Colorado State University scientists are studying how two relatively modest chemical elements can reveal a source rock’s unique fingerprint, which is key information for expanding oil and gas exploration around the world.
The Norwegian Research Council recently awarded $2.3 million to Colorado State’s AIRIE Program, or Applied Isotope Research for Industry and the Environment, and the Geological Survey of Norway to work with the Norwegian petroleum industry to date black shales, the source of hydrocarbons that produce oil and gas.
"Whether oil, copper, silver or gold, understanding the geologic processes responsible for our natural resources gives science immediate value to the world economy" said senior research scientist Holly Stein, founder and director of the AIRIE Program.
AIRIE is a leading institution in producing state-of-the art developmental and analytical work in Re-Os (rhenium-osmium) chronology. Re-Os dating allows scientists to better understand how metallic ore deposits form and their temporal relationship to regional geologic, metamorphic and tectonic processes. The AIRIE Program has now acquired the expertise to date hydrocarbons, so that the source of oil and the time that the oil migrated into distant geologic traps can aid petroleum exploration.

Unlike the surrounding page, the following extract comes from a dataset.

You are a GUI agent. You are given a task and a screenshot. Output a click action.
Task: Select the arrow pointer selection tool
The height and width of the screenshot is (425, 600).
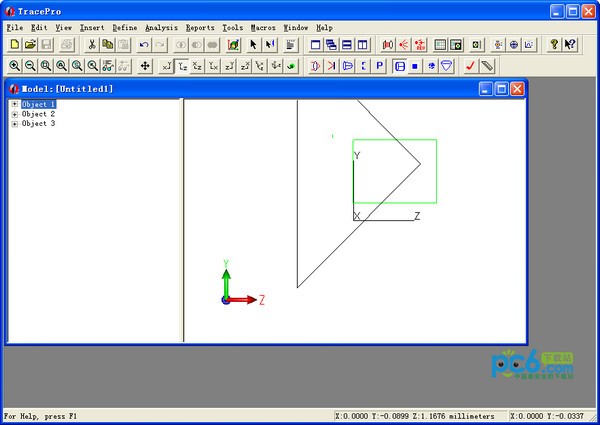coord(254,45)
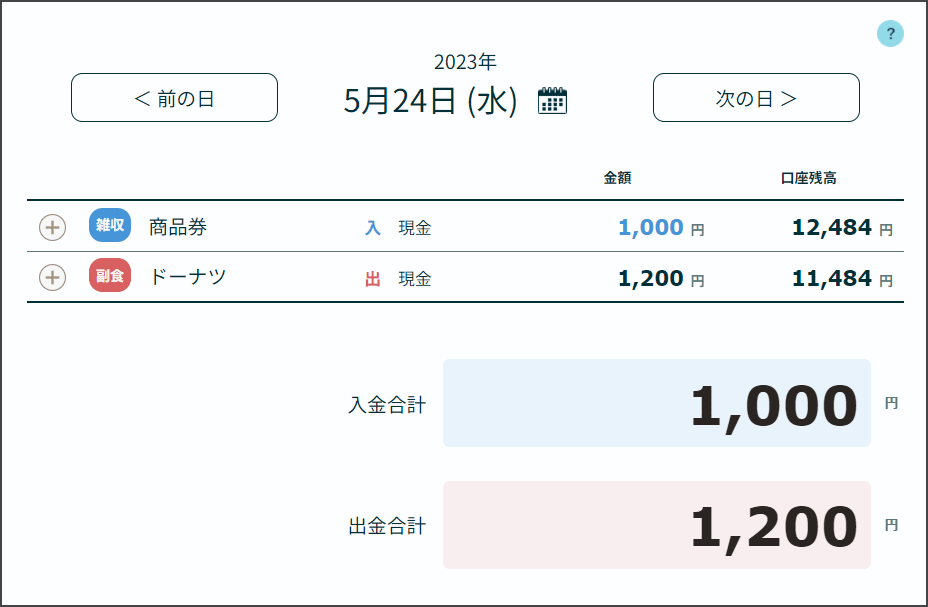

AIRIE scientists pioneered the process for successful Re-Os dating of molybdenite, a soft silver-colored mineral in abundance in Colorado at the Henderson and Climax mines. Re-Os dating is based on understanding of geology, separation of the molybdenite from its rock host, and refining the chemistry to extract Re and Os from the molybdenite. AIRIE scientists were the first in the world to precisely determine the lifespan of ore-forming systems for some of the world’s most important deposits of copper, molybdenum and gold by dating molybdenite.
The Colorado State AIRIE scientists also work with other sulfide and oxide minerals to provide age and source information to understand ore-forming processes through Re-Os analysis.
For the past decade, AIRIE researchers worked extensively with the global mineral industry and have recently expanded to apply their research to the petroleum industry.
"Building on a decade of experience bringing new scientific insights to the mineral industry, we can now aid the petroleum industry with new methods for tracking and timing hydrocarbon migration" said Judy Hannah, Colorado State professor and AIRIE affiliate.
AIRIE is currently working on projects in 60 countries. The AIRIE Program is funded by a variety of international grants and contracts, and recently the U.S. National Science Foundation funded AIRIE’s new multi-collector Triton mass spectrometer, allowing scientists to work more efficiently with their mineral samples.